The tax authority shall base itself on the documents related to the survey of business activities of the establishment or on the payable tax amount of a business establishment of the same business line and the equivalent business scale to set the payable tax amount for each business establishment in the above-mentioned cases.
In cases where a business establishment disagrees with the set payable tax levels, it shall be entitled to lodge a complaint to the tax authority that has set the payable tax level or to its immediate higher authority. Pending the settlement, the business establishment or the complainant shall still have to pay tax at the level set by the tax authority.
F. HANDLING OF VIOLATIONS
I. HANDLING OF TAX-RELATED VIOLATIONS
Tax payers violating the VAT Law shall be handled as follows:
1. Those who fail to strictly abide by the regulations on business registration, tax registration, declaration, payment and final settlement, accounting book opening and on keeping invoices and vouchers related to tax calculation and payment, shall, depending on the seriousness of their violations, be subject to warning or a fine.
2. Those who delay the payment of tax or fines stated in the tax notice, tax collection order or sanction decisions, shall, apart from paying the full amount of tax or fines as prescribed by law, be subject to a fine equal to 0.1% (one per thousand) of the deferred payment amount for each day of late payment.

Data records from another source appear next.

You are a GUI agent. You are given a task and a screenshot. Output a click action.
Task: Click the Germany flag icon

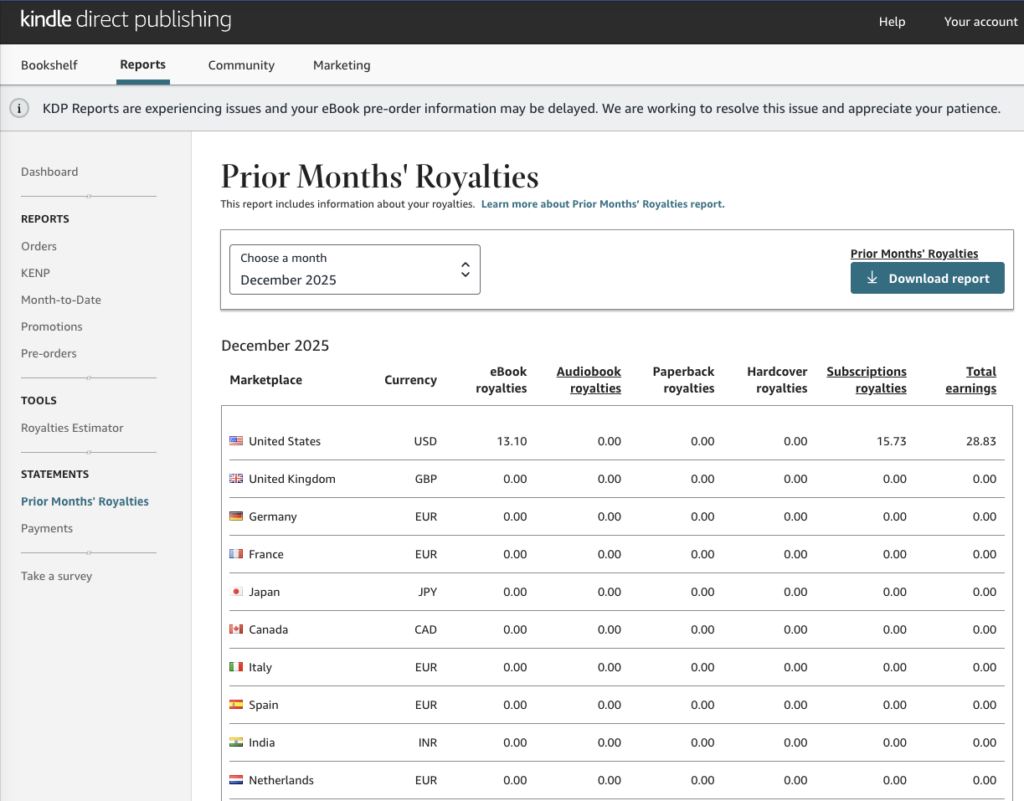pyautogui.click(x=236, y=517)
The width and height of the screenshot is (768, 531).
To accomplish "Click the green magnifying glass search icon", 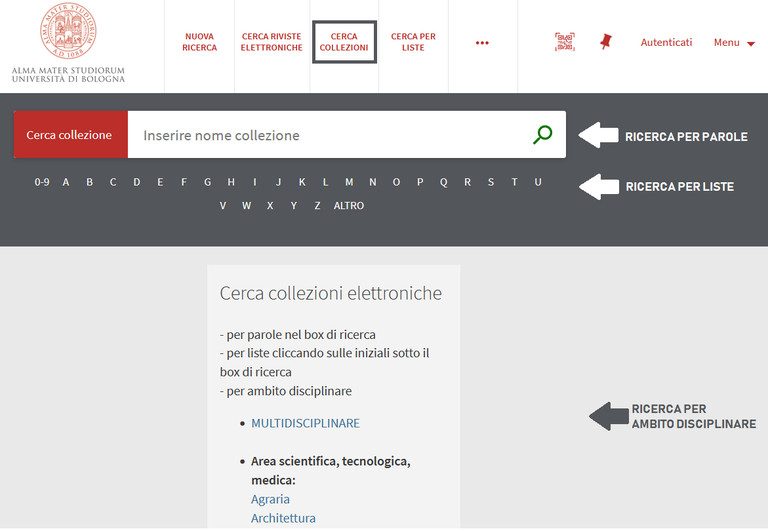I will click(542, 135).
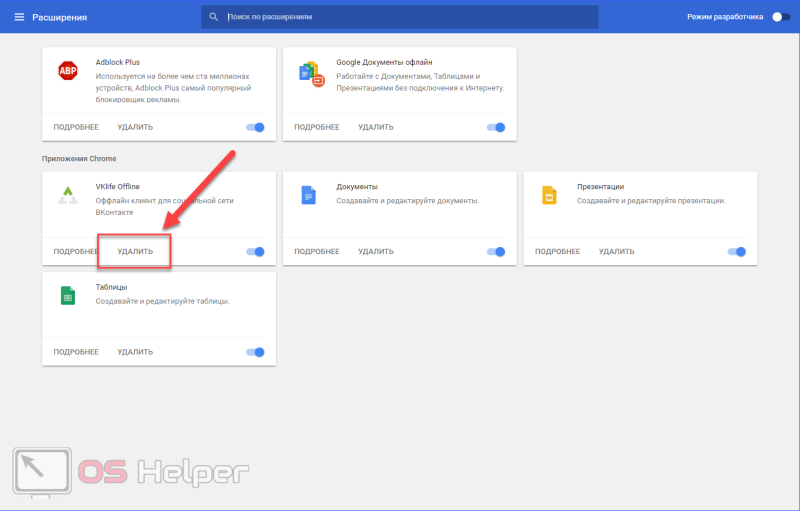Image resolution: width=800 pixels, height=511 pixels.
Task: Switch off the Презентации app toggle
Action: [737, 251]
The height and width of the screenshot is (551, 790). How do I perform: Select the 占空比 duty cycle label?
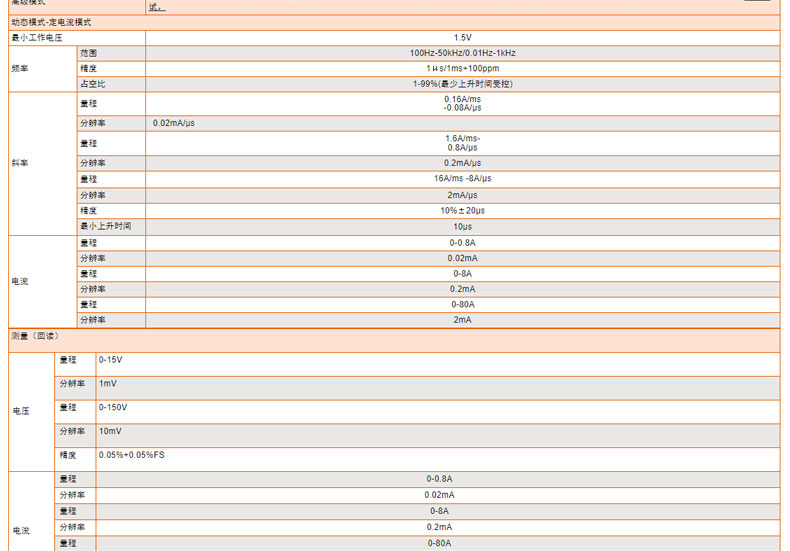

3. Those who falsely declare and/or evade tax shall, apart from paying the full amount of tax as prescribed by law, be subject to a fine from 1 to 5 times the falsely declared tax amount, depending on the nature and seriousness of the violations; those who evade tax with large amount or continue to commit other serious violations after being sanctioned for tax-related administrative violations shall be examined for penal liability according to law.
4. Those who fail to pay tax or fine shall be handled as follows:
a/ Deducting money from their deposit accounts at banks, treasury and or credit institutions for payment of tax and/or fines;
The banks, treasury and/or credit institutions shall have to deduct the money from the concerned tax payers' deposit accounts to pay tax and/or fines into the State budget under the tax-handling decisions of the tax authority or the competent agency before collecting debts.
b/ Seizing goods and material evidences to ensure the full collection of tax and/or fines;
c/ Inventorying property according to the provisions of law in order to ensure the full collection of the outstanding tax or fine amount.
* The handling of VAT-related violations mentioned above is carried out according to the procedures and orders prescribed in legal documents on handling of tax-related violations.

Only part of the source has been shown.